- Born: 1939 (age 86–87) Saugeen First Nation, Ontario
- Occupations: poet, journalist, academic, actor
- Years active: 1960s-present
- Notable work: I Am Canadian, Loveshine and Red Wine, We Are Métis
- Children: Jay Bell Redbird

= Duke Redbird =

Canadian poet, journalist, activist, actor

Duke Redbird (born 1939) is an Indigenous Canadian poet, journalist, activist, businessman, actor and administrator, best known as a key figure in the development of First Nations literature in Canada.

An Ojibwe from the Saugeen First Nation in Southwestern Ontario, he became a ward of the Children's Aid Society at nine months of age after his mother died in a house fire. Raised predominantly by white foster families, he began writing as a way to deal with the anti-indigenous racism he faced in schools.

==Early career==
During the mid-1960s, he started his career as a spoken word artist on folk festival, coffeehouse and theatre tours across Canada, he then became editor of a native newspaper named The Thunderbird, and was a determined organizer of protests and spoke on native rights issues.

In this era, he was also the neighbour of Joni Mitchell during her early career on Toronto's Yorkville coffeehouse scene, and had his first acting role in an episode of Adventures in Rainbow Country.
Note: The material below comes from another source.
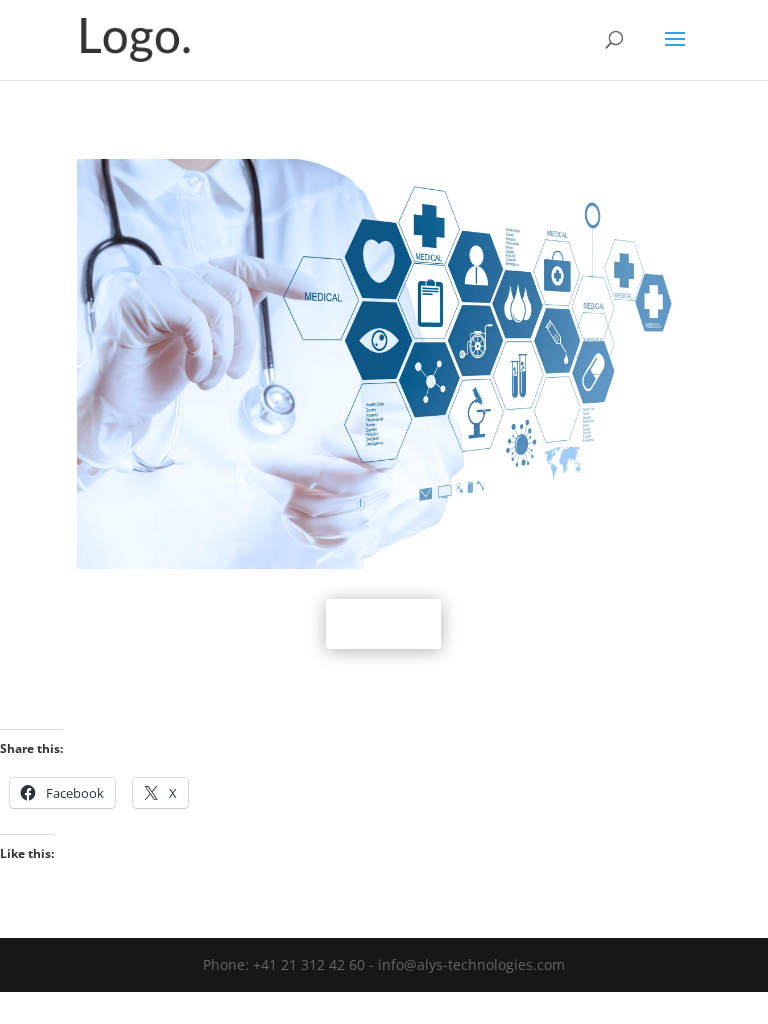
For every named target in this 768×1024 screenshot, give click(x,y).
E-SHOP (383, 623)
Marty Dunn published a biography of Redbird, Red on White, in 1971.

Redbird's spoken word performances were caught on film in the NFB documentary The Other Side of the Ledger.

==Writing==
His collections of published poetry include I Am Canadian (1978) and Loveshine and Red Wine (1981). He has also done other commissioned work for various public events in Canada, including the official opening of the Canadian Museum of Civilization and Expo 67. A project of musical theatre primarily based on his poetry was performed for Queen Elizabeth II and Prince Philip, Duke of Edinburgh during the Silver Jubilee of Elizabeth II in 1977, and Redbird represented Canada at the Valmiki World Poetry Festival in Delhi, India in 1985.

He collaborated with musician Winston Wuttunee in the 1970s, including a joint appearance at the Mariposa Folk Festival and the album See the Arrow.

From his spoken word work, two CD's Duke Redbird the Poet (1994) and In Other Words (1999) have been released. In 1999, indigenous rapper TKO persuaded Redbird to work together on his next album, asserting that "Duke Redbird is the old master of the spoken word and I'm the new master."

"Silver River", a song Redbird recorded in 1975 in collaboration with musician Shingoose, appears on the 2014 compilation album Native North America, Vol. 1. The song originally appeared on Shingoose's four-song EP Native Country.

With Bonnie Devine and Robert Houle, he also cowrote The Drawings and Paintings of Daphne Odjig: A Retrospective Exhibition, the guidebook to the National Gallery of Art's 2009 retrospective exhibition of artist Daphne Odjig.

==Activism==
During the 1970s, Redbird was vice-president of the Native Council of Canada. After earning a master's degree in political science from York University, his academic thesis We Are Metis was published in 1980. He subsequently served as president of the Ontario Métis and Non-Status Indian Association.

==Media work==
He began working in television and film during the 1990s. He wrote the teleplay Four Directions: A Canoe for the Making for CBC Television, was an associate producer on the feature film Dance Me Outside, and produced a multimedia documentary on indigenous art for the National Film Board. He has also worked in television as a news producer and First Nations issues reporter for Citytv.

He took on multiple acting roles in this era, appearing in episodes of Wonderfalls and Relic Hunter, and in the films Elimination Dance, The Shaman's Source and Casino Jack.

==Business==
In the 1990s he was co-owner of a downtown Toronto pub, the Coloured Stone, and played a pivotal role in reuniting Mitchell with Kilauren Gibb, the daughter she had given up for adoption in the 1960s. He also launched Native Blend Coffee, a line of fair trade coffee, in 1999. In 2000, he opened a restaurant, Eureka Continuum, to specialize in indigenous cuisine.

In this era, he described to the Toronto Star the ways in which his philosophy of activism had shifted: "I'm still a kind of activist, but it's on a different level. Now, I'm an elder, a wisdom-keeper, a sharer. I try to help people from community - aboriginal, indigenous people who may be Metis, First Nations or Inuit - who are assembling strategies to accomplish their goals. Wisdom is choosing the right goal. It's my job to ask: Is it wise?"

==Academic work==
After leaving Citytv in 2009, Redbird joined OCAD University as a mentor and advisor in the institution's indigenous visual culture program until 2012. He was awarded an honorary doctorate from the institution in 2013.

In 2019, he collaborated with Myseum of Toronto on an indigenous history project at Ontario Place.